Die von Angelika Neumann gekürzten und bearbeiteten Texte thematisieren die Sicht der Frauen auf die Ereignisse der Geschichte. Dabei wirkt Brückner wie eine Anwältin für die nicht gehörten Stimmen der Frauen und stellt ihre jeweiligen Perspektiven feinsinnig, treffsicher und manchmal sehr herausfordernd dar. Die Inszenierung spiegelt das Innenleben der Frauen mit den Mitteln des Theaters und des Tanztheaters wider: Texte, Musik, Projektionen und Videos verschmelzen zu einem beeindruckenden Ganzen. Die Frauen sprechen in einem fiktiven Moment – in dem der Gang der Dinge für eine kleine Weile aufgehalten wird – zu ihren Männern, zu Ihren Mördern.

Wir erleben die Angst von Desdemona vor Othello, sie hält ihm die perfide Intrige Jagos vor Augen: das gut platzierte Taschentuch, aufgrund dessen Othellos Eifersucht entfacht wird. Und bevor sie sich dem unvermeidlichen Schicksal, erwürgt zu werden, hingibt, preist sie nochmals seinen schönen Körper, ihre Liebe zu ihm. Wunderbar hier die Verbindung mit einem Klavierstück von Arvo Pärt, das leise unter dem Monolog wie ein Melodram zu hören ist und die fein ausziselierte Beleuchtung von Georg Steffens.

Wir trauern mit Effie Briest um ihr verlorenes Leben an der Seite eines viel zu alten, nicht geliebten Mannes, der ihre Sehnsüchte, dem wahren Leben zu begegnen, immer nur mit: „Aber Effie!“ kommentiert. „Ich habe Angst vor Deinen Zärtlichkeiten!“ – verrät sie uns.
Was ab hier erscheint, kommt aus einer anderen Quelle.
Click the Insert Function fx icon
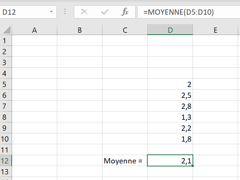(125, 12)
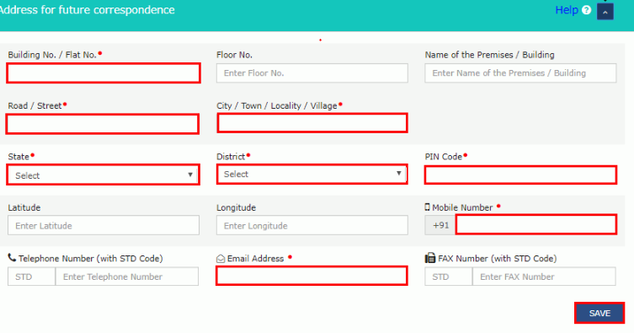Screen dimensions: 634x333
Task: Click the PIN Code field
Action: pos(520,175)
Die Liaison mit dem Major Crampas wird ihr zum Verhängnis: sie endet als aus der Gesellschaft Ausgestoßene.

Die Frauenfiguren wehren sich, sträuben sich gegen die gesellschaftlichen Normen ihrer Zeit, sind ungehalten, verzweifelt, manchmal fast irre…

Wie zum Beispiel Eva Braun, deren Szene im Führerbunker kurz vor ihrem gemeinsamen Suizid mit Hitler spielt. Sie torkelt betrunken herein und fantasiert über ihre große Liebe zu „Meinführer“ – gerade hat sie den größten Triumph ihres Lebens erlebt: die Vermählung mit Adolf Hitler, dessen Geliebte sie über 16 Jahre lang war. Sie tanzt verliebt mit einer Uniformjacke, denn er ist natürlich mal wieder nicht da – und geht mit Begeisterung dem Ende ihres Lebens entgegen!
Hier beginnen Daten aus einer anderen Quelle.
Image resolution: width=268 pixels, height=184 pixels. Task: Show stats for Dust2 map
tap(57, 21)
Aber es gibt nicht nur Opfer bei den Frauenfiguren, sondern auch Täterinnen, und Angelika Neumann spielt sie alle mit großer Hingabe! Da gibt es die Kameliendame, eine bezahlbare Dame der gehobenen Gesellschaft im Paris der Mitte des 19. Jahrhunderts. Sie ist selbstbewusst und stolz auf ihr selbstbestimmtes Leben im Luxus – eine emanzipierte Frau der damaligen Zeit!? Die Männer gaben ihr Geld und manch einen hat es ruiniert, aber sie gab dafür ihre Gesundheit hin – ein hoher Preis. „Wir sind quitt, Messieurs!“, ruft sie – und doch wird ihr die einzige wirkliche Liebe ihres Lebens zum Verhängnis… Mehrere Arien aus Verdis Oper „La Traviata“ untermalen die Szene und wenn der Tanz dann in den Vordergrund tritt – Angelika Neumann improvisiert mit Walzerschritten und Fächer – wirkt es doch ein wenig zu klischee- und operettenhaft.
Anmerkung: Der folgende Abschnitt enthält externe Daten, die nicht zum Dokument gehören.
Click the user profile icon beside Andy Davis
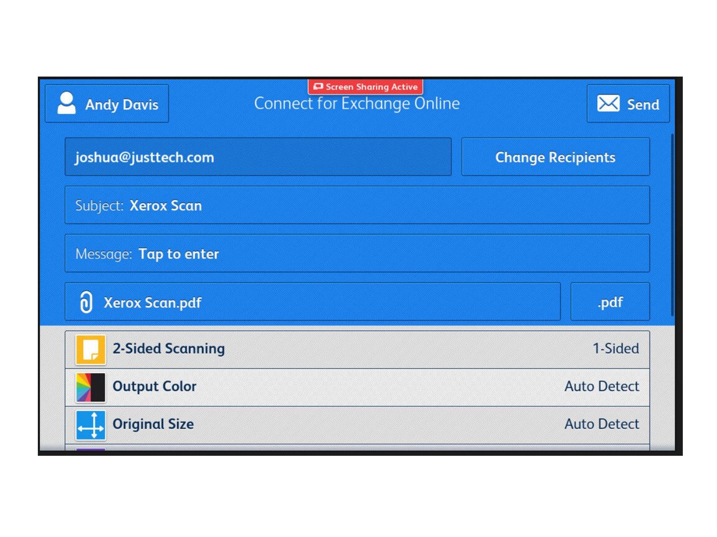 point(66,103)
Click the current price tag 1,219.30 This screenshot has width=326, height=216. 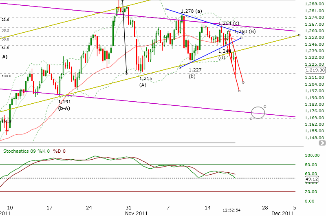pyautogui.click(x=315, y=70)
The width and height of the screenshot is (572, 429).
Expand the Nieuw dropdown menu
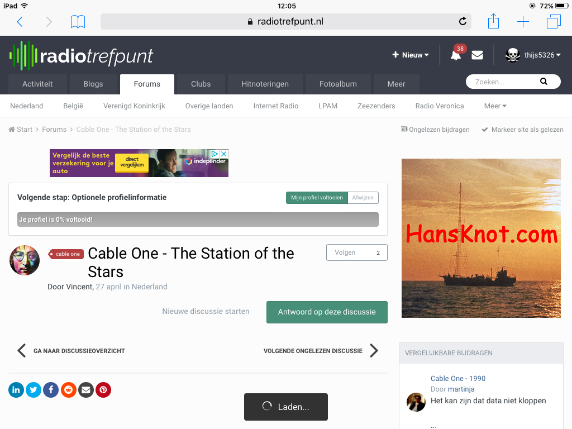point(411,55)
Deutlich überzeugender ist der Auftritt der Hetäre Megara, die in Aristophanes Komödie „Lysistrata“ der Titelfigur die Absurdität ihres Planes vor Augen führt, ein Verweigern des ehelichen Lagers der Athener Frauen könnte zum Ende des inzwischen 10-jährigen Krieges zwischen Athen und Sparta führen. Nein! Die Athener Frauen sollen ihre Männer regelrecht schlapp machen vom Liebesakt, sie solange verführen, bis sie vor Müdigkeit nicht mehr kämpfen können. Und sie führt den Athenerinnen und gleichzeitig auch den Frauen im Publikum gleich mehrfach die Lust am Orgasmus vor! Vielleicht gerät diese Figur in der Darstellung dann doch etwas zu ordinär – waren die Hetären im Altertum doch geachtete und durchaus in Kunst und Kultur gebildete Frauen.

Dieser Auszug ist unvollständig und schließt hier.